"Désolant et un peu ridicule" : la journaliste qui a révélé l'affaire Benalla répond au "complotisme facile" de l'Etat

"Désolant et un peu ridicule" : la journaliste qui a révélé l'affaire Benalla répond au "complotisme facile" de l'Etat

RÉACTION - Pourquoi l'affaire Benalla a-t-elle été rendue publique deux mois et demi après les faits ? Emmanuel Macron a affirmé jeudi : "Il y a des gens qui avaient intérêt à ce que cela sorte" . Auprès de LCI, Ariane Chemin, à l'origine de l'enquête du Monde, juge "désolant et un peu ridicule" ce qu'elle appelle un "complotisme facile".

Il a attendu une semaine entière pour s'exprimer devant la presse, au sujet de l'affaire Benalla. Depuis sa mise au point (presque) confidentielle auprès des députés LREM mardi 24 juillet, Emmanuel Macron, en déplacement sous l’œil attentif des caméras, distille des éléments de réponse. Sa ligne de défense ne varie pas : il reconnaît sa "responsabilité" dans cette affaire tout en réfutant une quelconque dissimulation de l'Elysée et argue qu'une "République exemplaire, ce n'est pas la République qui fait zéro faute".


Et puis, au détour de ses déclarations, cible pêle-mêle les commentateurs, l'emballement médiatique et la presse - qui "a dit beaucoup de bêtises sur soi-disant des salaires, des avantages" et "qui ne cherche plus la vérité". Au micro de France-Bleu Béarn, il précise : "La question que vous pouvez poser c'est pourquoi certains l'ont sorti deux mois et demi plus tard ? (...) C'est sans doute qu'il y a des gens qui avaient intérêt à ce que cela sorte deux mois et demi plus tard quelques jours après la Coupe du monde de football."

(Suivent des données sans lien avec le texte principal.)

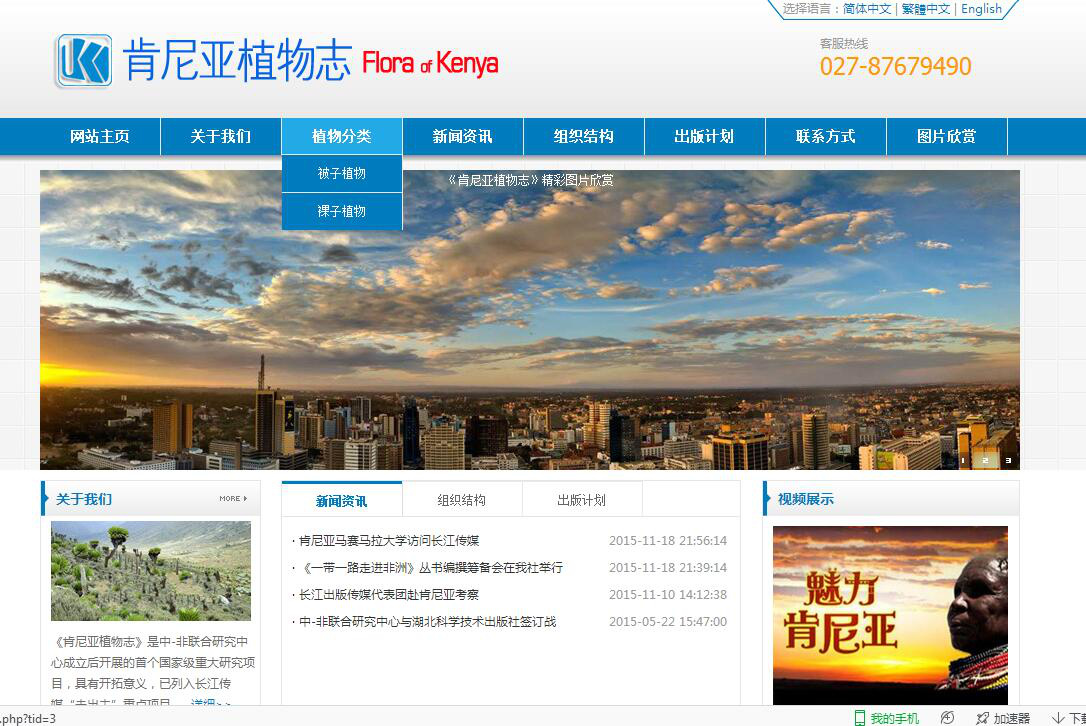Click the Flora of Kenya logo icon
The width and height of the screenshot is (1086, 726).
tap(84, 61)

On publie quand on est prêtAriane Chemin

Qui vise donc Emmanuel Macron par cette insinuation ? Le journal Le Monde, à l'origine de l'article sur l'affaire Benalla ? Les sources, qui auraient éventuellement permis à l'article de voir le jour ? L'opposition, qui y trouve un intérêt politique ? A l'instar de la petite phrase -"qu'ils viennent me chercher" - prononcée mardi devant les députés, il apparaît difficile de comprendre exactement qui sont "ces gens" qui se retrouvent aujourd'hui dans le viseur du Président de la République. Mais toujours est-il que ces déclarations sous-entendent l'existence d'un agenda, savamment calculé pour lui nuire.


Contactée par LCI, Ariane Chemin, la journaliste du Monde qui a signé l'enquête, réagit : "Je trouve désolant et un peu ridicule qu'à la tête de l'Etat, on soit dans un complotisme aussi facile. Chacun sait comment se fabriquent des enquêtes. C'est long et méticuleux : on publie quand on est prêt. C'est quand j'ai eu la quasi-certitude, la semaine dernière, que l'homme casqué qui apparaissait sur les vidéos était Alexandre Benalla que j'ai appelé ce dernier. Dans la foulée, j'ai appelé le directeur de cabinet du président de la République qui a confirmé."


Depuis mercredi 18 juillet, l'affaire Alexandre Benalla - ce collaborateur du Président aperçu en train de frapper des manifestants, le 1er mai dernier à Paris, un brassard police au bras - secoue à la fois l'Elysée et la préfecture de police. Cinq personnes ont depuis été mises en examen.